──────── Excerpted data ────────

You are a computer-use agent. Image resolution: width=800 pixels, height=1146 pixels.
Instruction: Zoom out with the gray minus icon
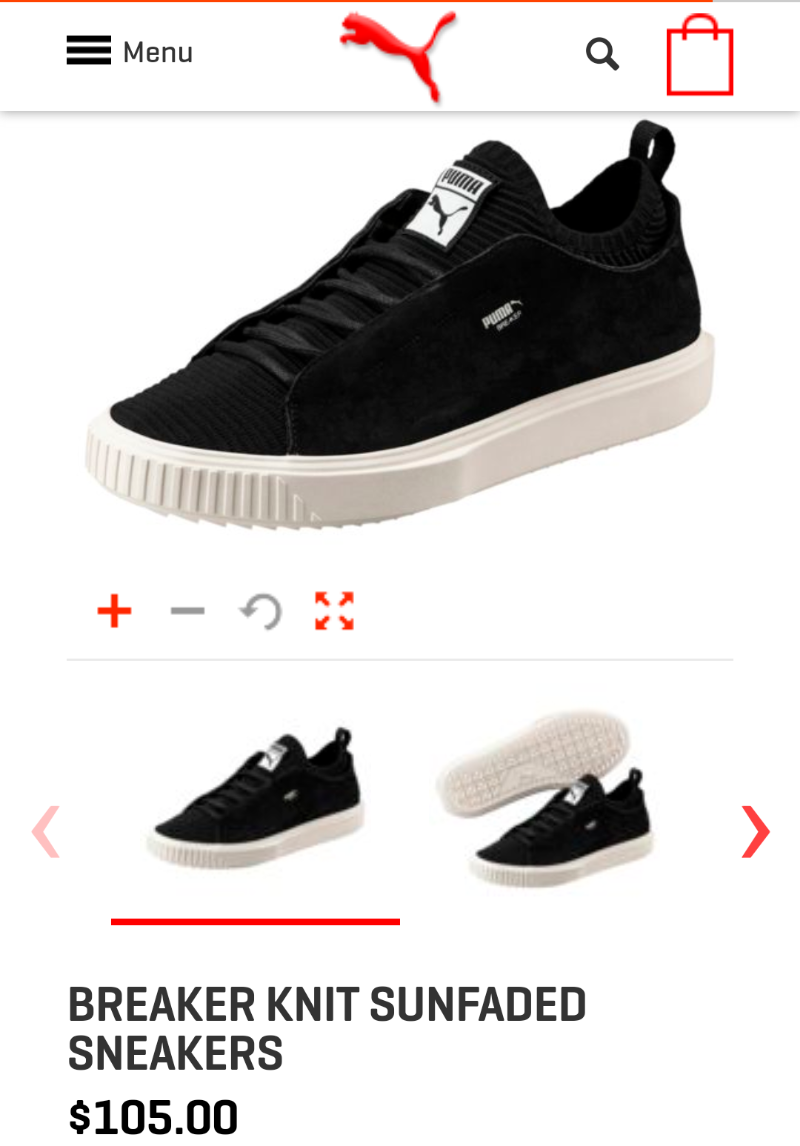(188, 611)
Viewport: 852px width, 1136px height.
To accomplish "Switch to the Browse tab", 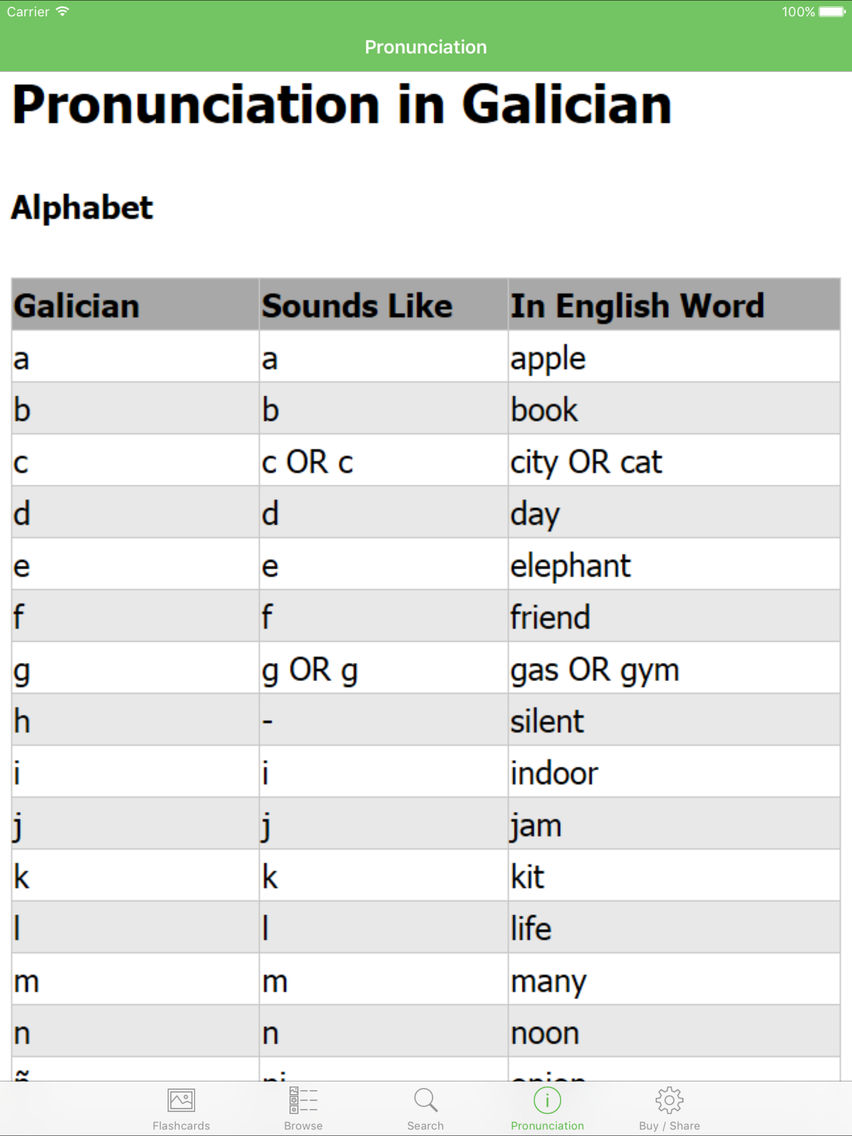I will pos(303,1105).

────────

- Objective
Return each line from the items above that contains the word "height", matching case exactly.

- Task result
You are a computer-use agent. Image resolution: width=800 pixels, height=1146 pixels.
Viewport: 852px width, 1136px height.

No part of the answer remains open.